Conclusion: • Remedy FICTION

4. Fried or Fatty Foods
Although eating fried or fatty foods the morning after will probably only irritate a drinker’s stomach further, eating them before drinking can actually be helpful. Putting anything in the stomach prior to indulging in alcohol helps prevent a hangover, but fatty foods in particular stick to the stomach lining longer and therefore slow down the absorption of alcohol into the bloodstream. While that might make it take longer to feel the alcohol’s effects, it also gives the body more time to process the byproducts and will increase a drinker’s chances of feeling decent in the morning. So much so, in fact, that a Mediterranean folk tactic is to take a spoonful of olive oil before drinking alcohol. Eating lighter food such as a fruit smoothie will provide energy and alleviate some symptoms by replenishing the electrolytes the body lost from dehydration.
Conclusion: • Prevention FACT and • Remedy FICTION

5. Eggs
Eating eggs the morning after provides energy like any other food, which is the primary benefit. But eggs do also contain large amounts of cysteine, the substance that breaks down the hangover-causing toxin acetaldehyde in the liver’s easily depleted glutathione. Therefore, eggs can potentially help mop up the left-over toxins.
Conclusion: • Remedy FACT

6. Bananas
Eating bananas the morning after a night of heavy drinking provides lost electrolytes like any food would, but it also specifically replenishes the potassium lost to alcohol’s diuretic effect. Other potassium-rich foods such as kiwi fruit or sports drinks work just as well.
Conclusion: • Remedy FACT

7. Water
Replenishing the body’s water supply after a night of drinking combats dehydration, and it also helps dilute the leftover byproducts in the stomach. Adding salt and sugar to water helps replace the sodium and glycogen lost the night before. Non-caffeinated, non-carbonated sports drinks can achieve the same effect.

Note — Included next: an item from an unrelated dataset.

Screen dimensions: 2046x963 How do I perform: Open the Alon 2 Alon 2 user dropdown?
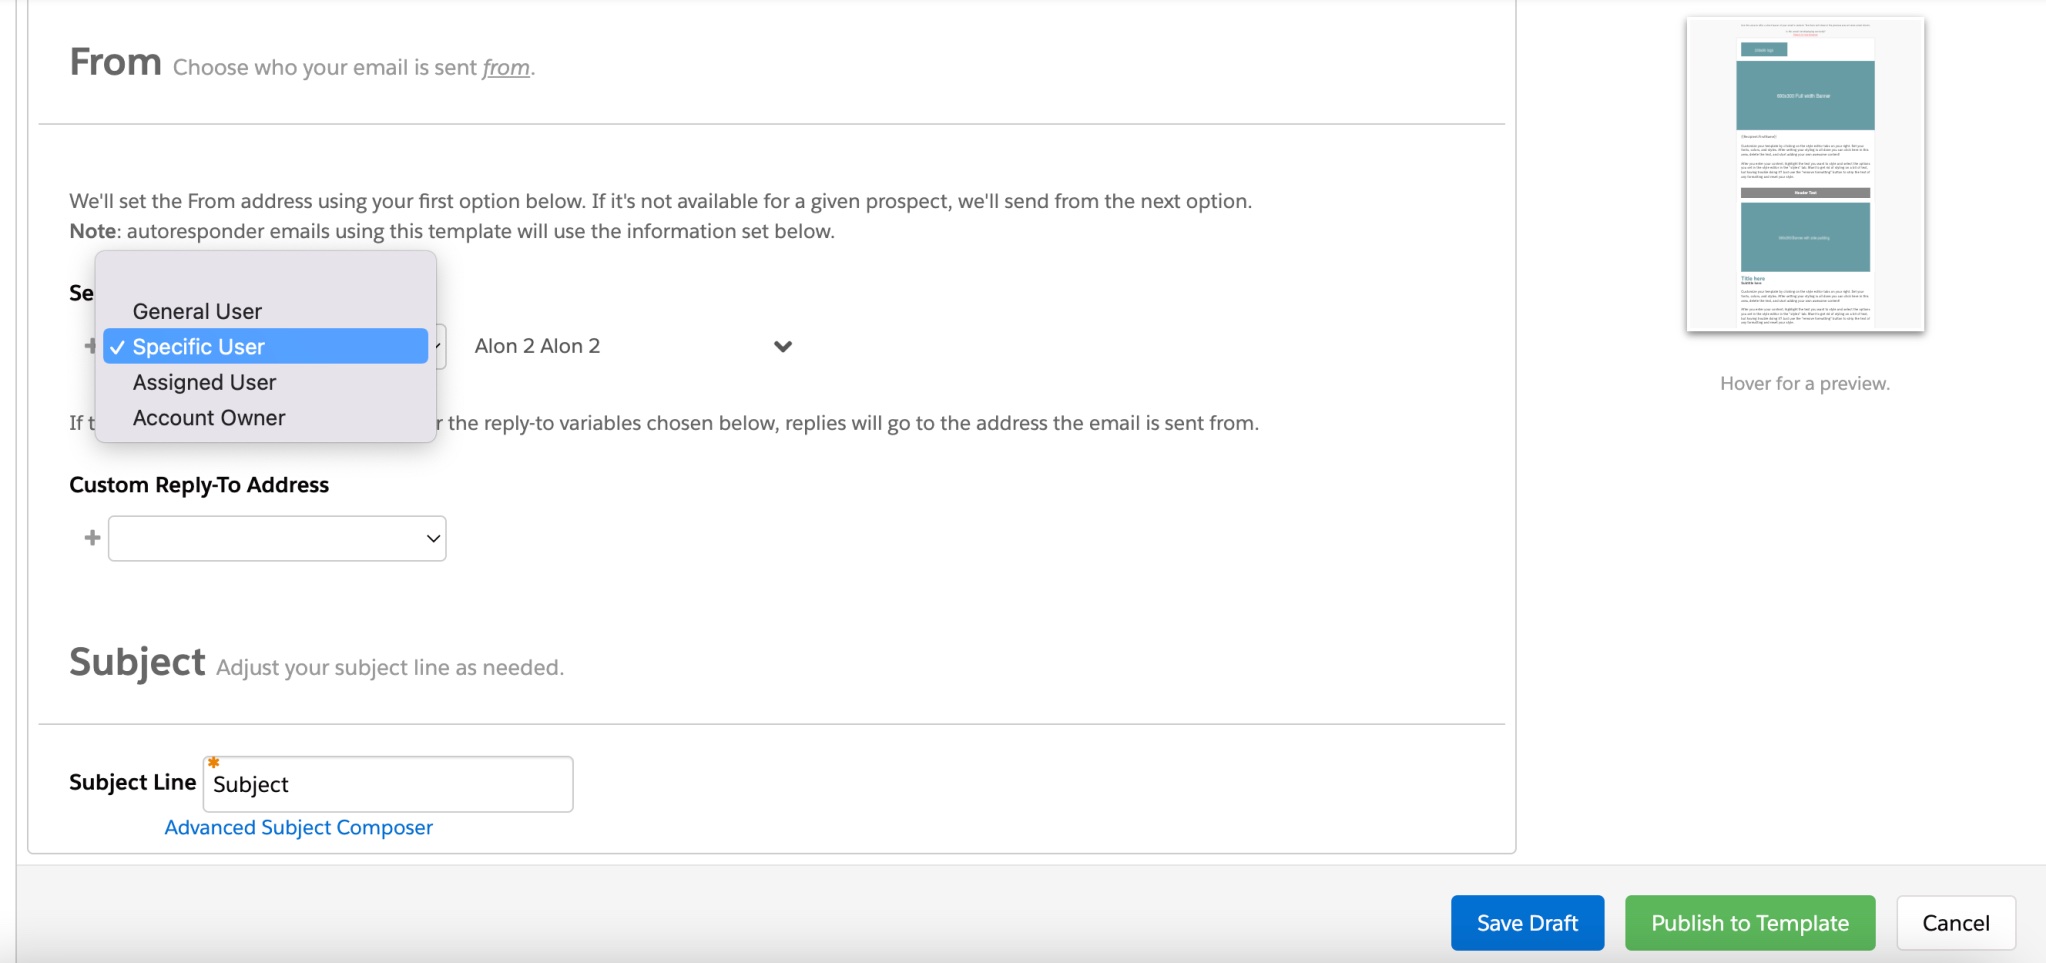click(x=630, y=346)
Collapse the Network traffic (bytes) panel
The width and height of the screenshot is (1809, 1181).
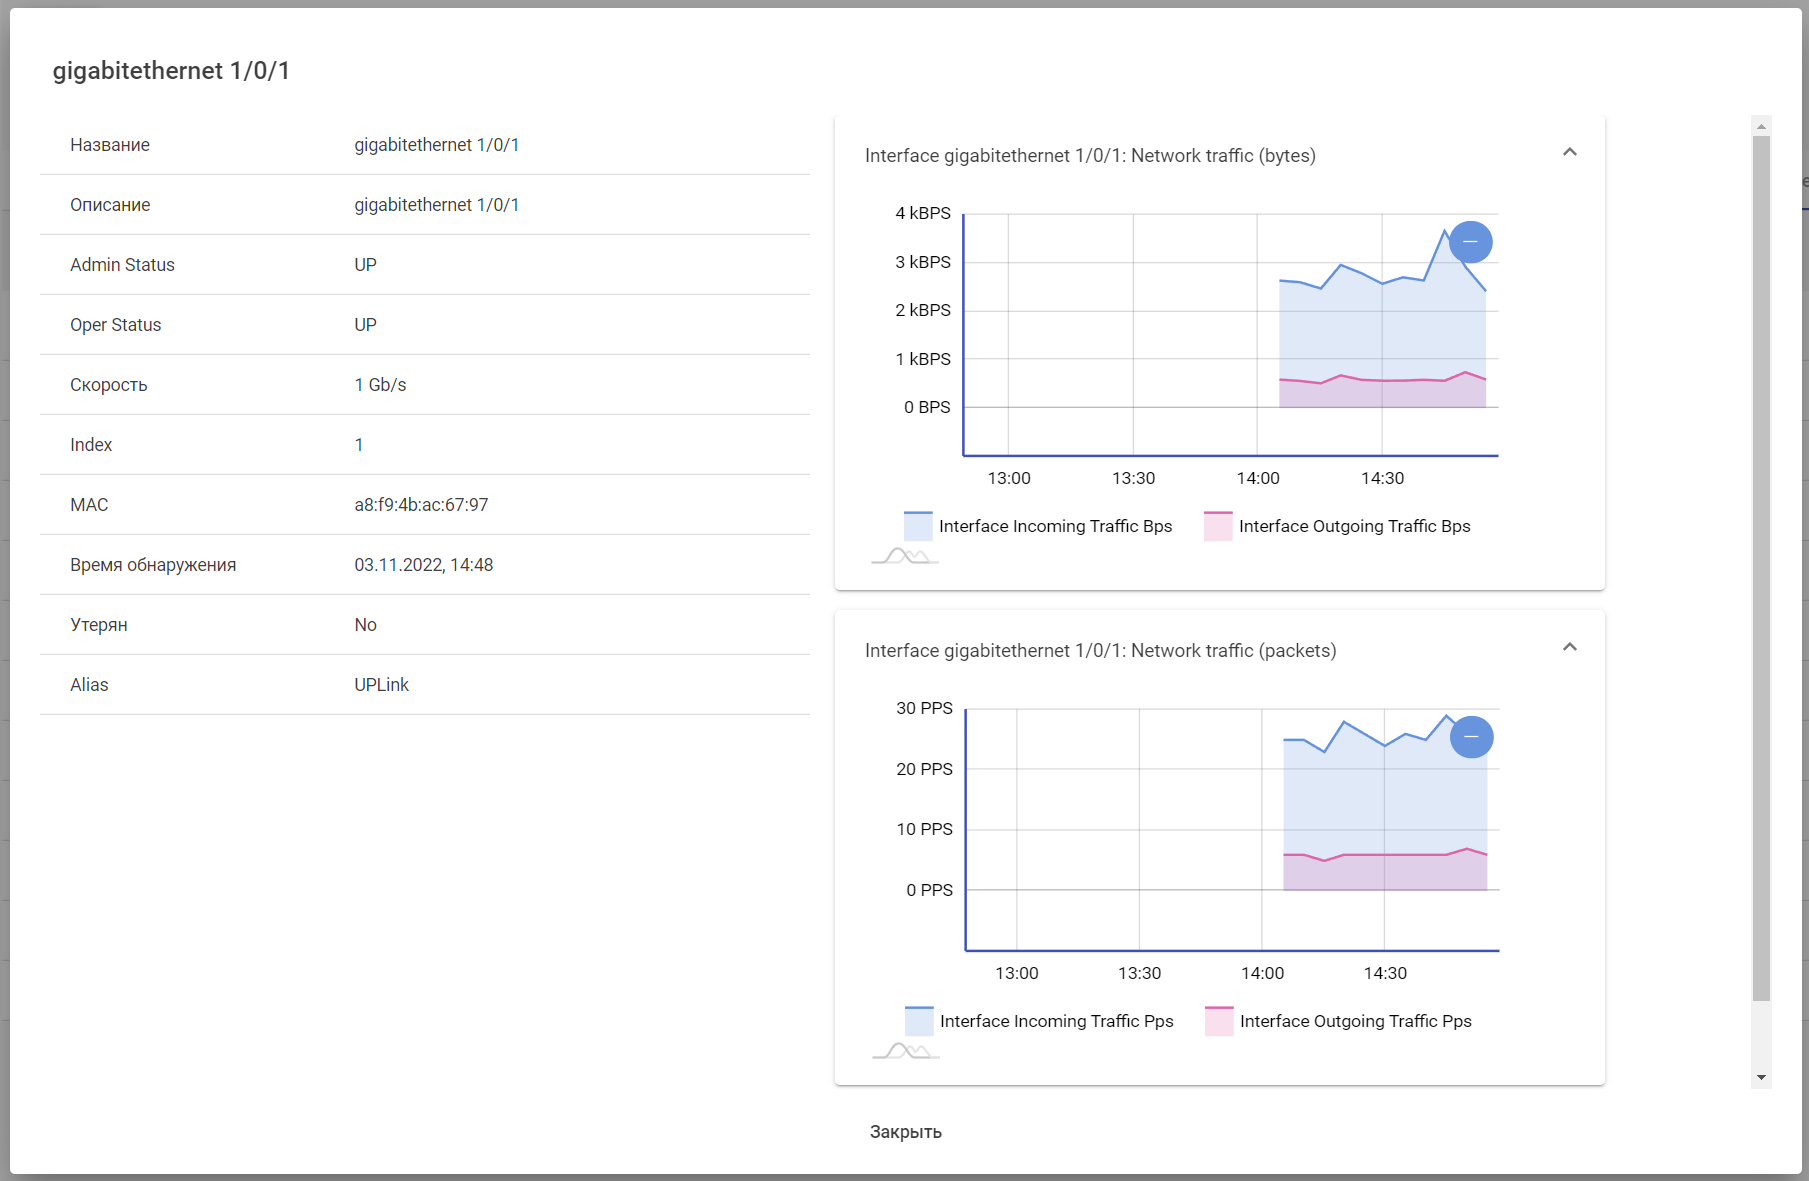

As a prevention method, drinking a glass of water for every alcoholic beverage slows down drinking, providing more time for the body to deal with the alcohol (the body can only process about three-quarters of an ounce of alcohol in an hour). Drinking a few glasses of water before going to bed helps fight dehydration after the body finishes breaking down the alcohol.
Conclusion: • Prevention and Remedy FACT

8. Fruit Juice
The fructose — fruit sugar — in fruit juice helps to naturally increase the body’s energy. Studies have proven that it also increases the rate at which the body gets rid of toxins such as those left over from alcohol metabolism. Fruit juice is also a good idea the morning after because it’s high in vitamins and nutrients that were depleted the night before because of alcohol’s diuretic effect. Vitamin supplements high in vitamins C and B are also effective.